The squat lasted only a few months. At first Sogyal was “one of the boys”, but
took off for a while to visit Chogyam Trungpa Rinpoche, who pioneered Tibetan Buddhism in the USA. Trungpa was a formidably intelligent iconoclast who acquired a nationwide following, with a formula that shook Buddhist America to the core and generated enthusiasm wherever he alighted. In contrast to the more familiar austerities of Zen Buddhism, Trungpa offered authentic Tibetan theory and practice in tandem with a sybaritic lifestyle.
An early American seeker, Victoria Barlow, recalls meeting Sogyal in Boulder, Colorado in 1976:
“Sogyal was enthralled by Trungpa’s sexual conquests,” she says, “he told me outright that he wanted what Trungpa had and aimed to achieve a rock star lifestyle.”
Sogyal returned to London in a radically altered state of mind – berating his students for their lack of worldly ambition and demanding to be treated like a “precious one”. Around this time Sogyal met up with Ngakpa Chogyam, a Englishman who later became a Buddhist teacher.
“At first he was quite friendly”, says Chogyam, “but later he let me know that he was a distinctly superior being and that I was no longer to address him as Sogyal.”
Around this time Sogyal launched into his habit of publicly humiliating his close followers – berating for them for even minor errors in front of a roomful of people. Patrick Gaffney is the only one to be spared these ordeals.
He was still doing it in 2011. A woman (Lalatee) who attended a retreat at Dzogchen Beara, the Rigpa centre in Ireland, was profoundly shocked by Sogyal’s behaviour:
“I experienced what at best could be termed disrespect, at worst abuse of his colleagues and disciples. He was regularly late and often over-ran the sessions by several hours. He was insulting to the Irish people, about his assistants and to individual course participants. The last straw for me was when he called a senior assistant to come to the dais. She’s a respected professional in her 60s doing amazing work with the bereaved and the dying. She was forced to kneel beside Sogyal, while he embraced her closely and put his hand on her chest. I could see that she was embarrassed and uncomfortable. Sogyal proceeded to stroke her face, looking deeply into her eyes. When she pulled back slightly, he turned to the 250 people present and said ‘this is none of your business, turn away’. So 250 people twisted round in their seats and looked away. If that is not crowd manipulation and abuse, I don’t know what is. At the very least it shows complete disregard for western social mores and ethical behaviour.”
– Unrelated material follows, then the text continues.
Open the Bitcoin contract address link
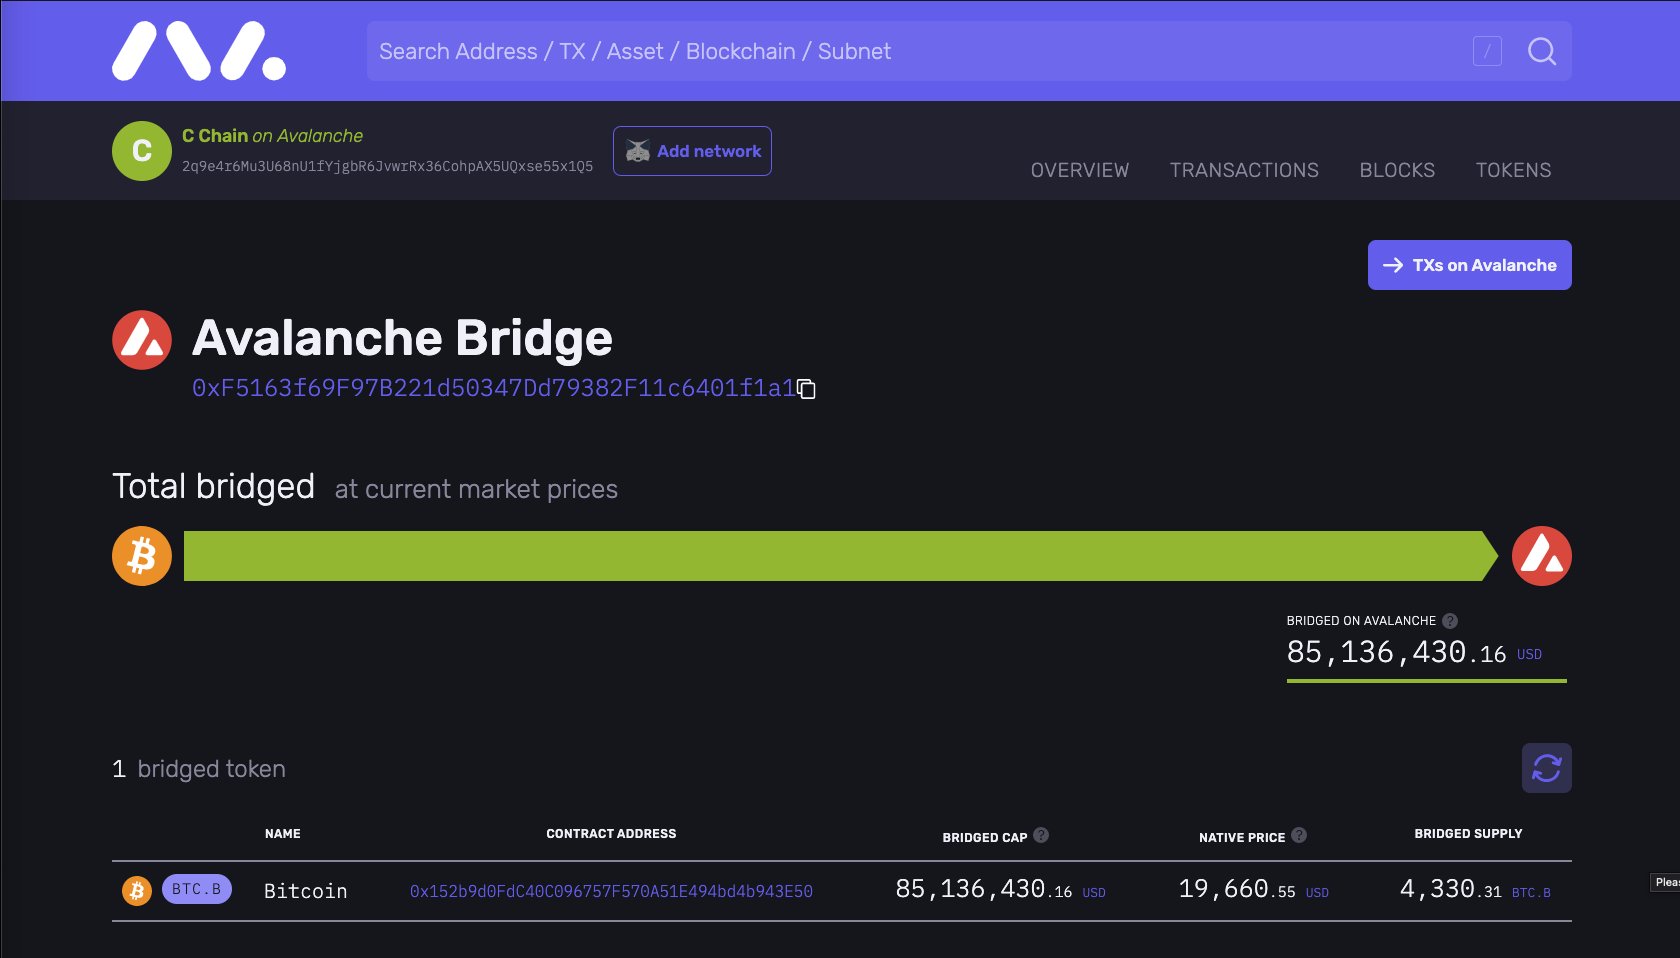This screenshot has width=1680, height=958. [x=610, y=891]
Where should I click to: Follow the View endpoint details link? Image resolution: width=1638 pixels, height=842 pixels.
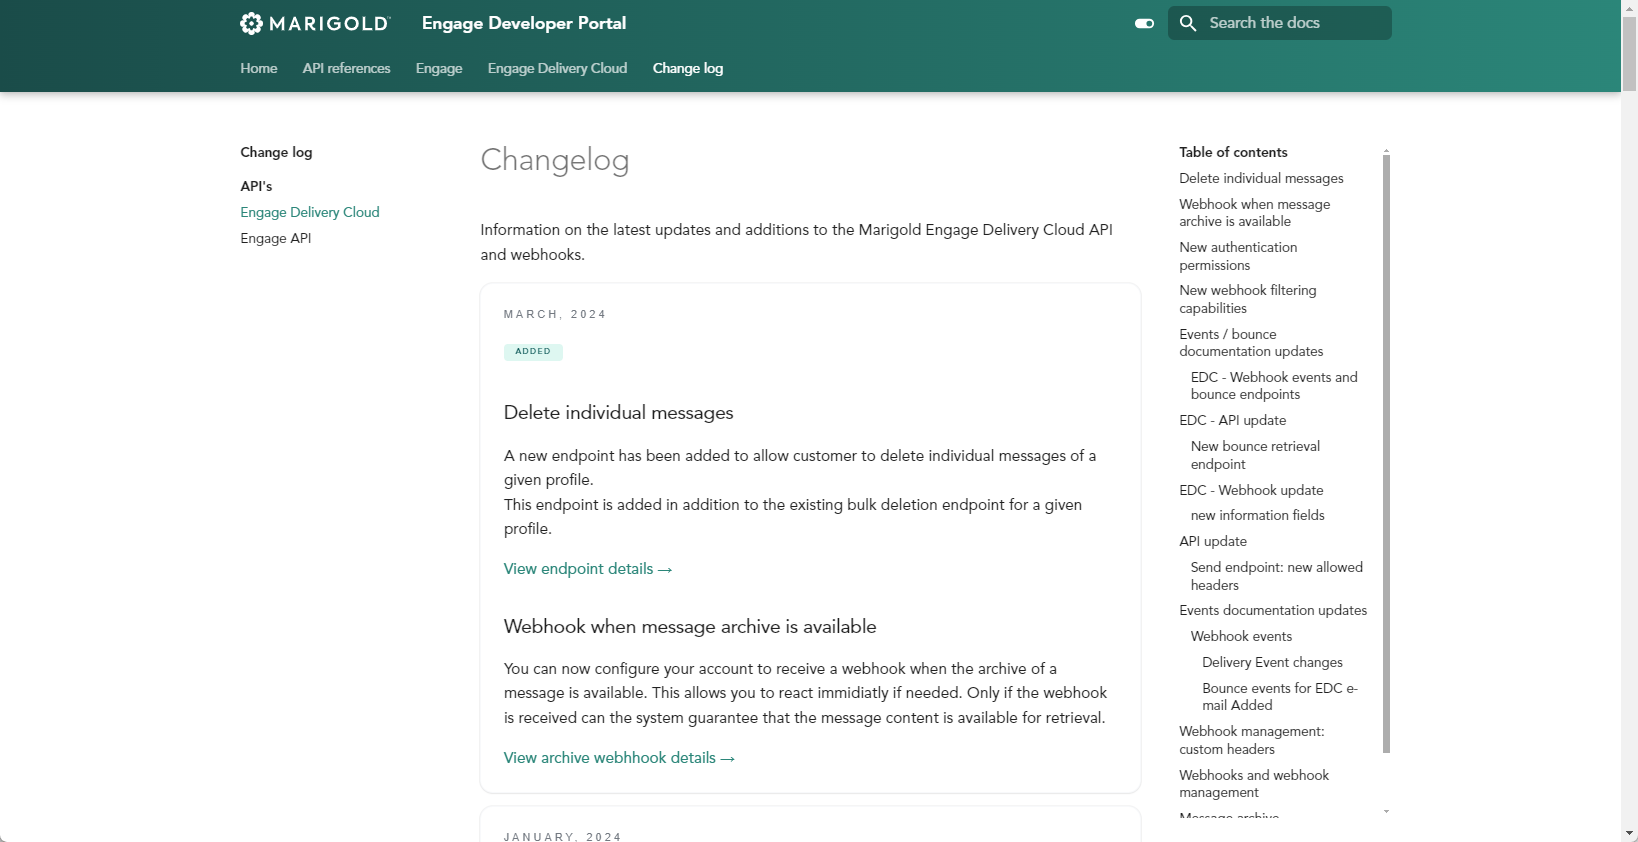[x=587, y=569]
Also in 2011 another woman (Myra) attended a Rigpa retreat at Myall Lakes in Australia.
“Sogyal seemed arrogant and uncaring. He was habitually an hour or more late and after he turned up would spend another hour and half criticising his older students. Meanwhile, several hundred people who had already waited a long time had to witness this, not understanding what was going on. Many of them were new to Rigpa. Sogyal then gave his senior students orders about how he wanted the presentation to be prepared for the next day. I know they sometimes stayed up all night working on a new version, but next day when Sogyal arrived everything would be all wrong again and there would be another diatribe.”
Myra asked older students about Sogyal’s behaviour:
“One explanation given to justify it was that he aims to shock people out of their habitual thinking – that he’s a Vajra Master and doesn’t conform to the same samsaric standards as we do. I couldn’t help thinking that if he’s really a Vajra Master why does he need to follow a precise order of events? Why are the prepared readings and video excerpts so important? I really think there’s something else going on.”
Back in the 1970s, the man who now insisted on being called Rinpoche exhorted his flock to focus their attention on attracting money and on improving the style, content and comfort levels of the Chatsworth Road house.
“He was a slave driver”, says one squatter, Jack, “he had us working flat out, restoring the house, building a shrine, putting up shelves and so on – while he sat around directing operations.” People like businessman Jean Lanoe involved in the construction of the Lerab Ling temple would affirm that in this respect also, Sogyal has not changed.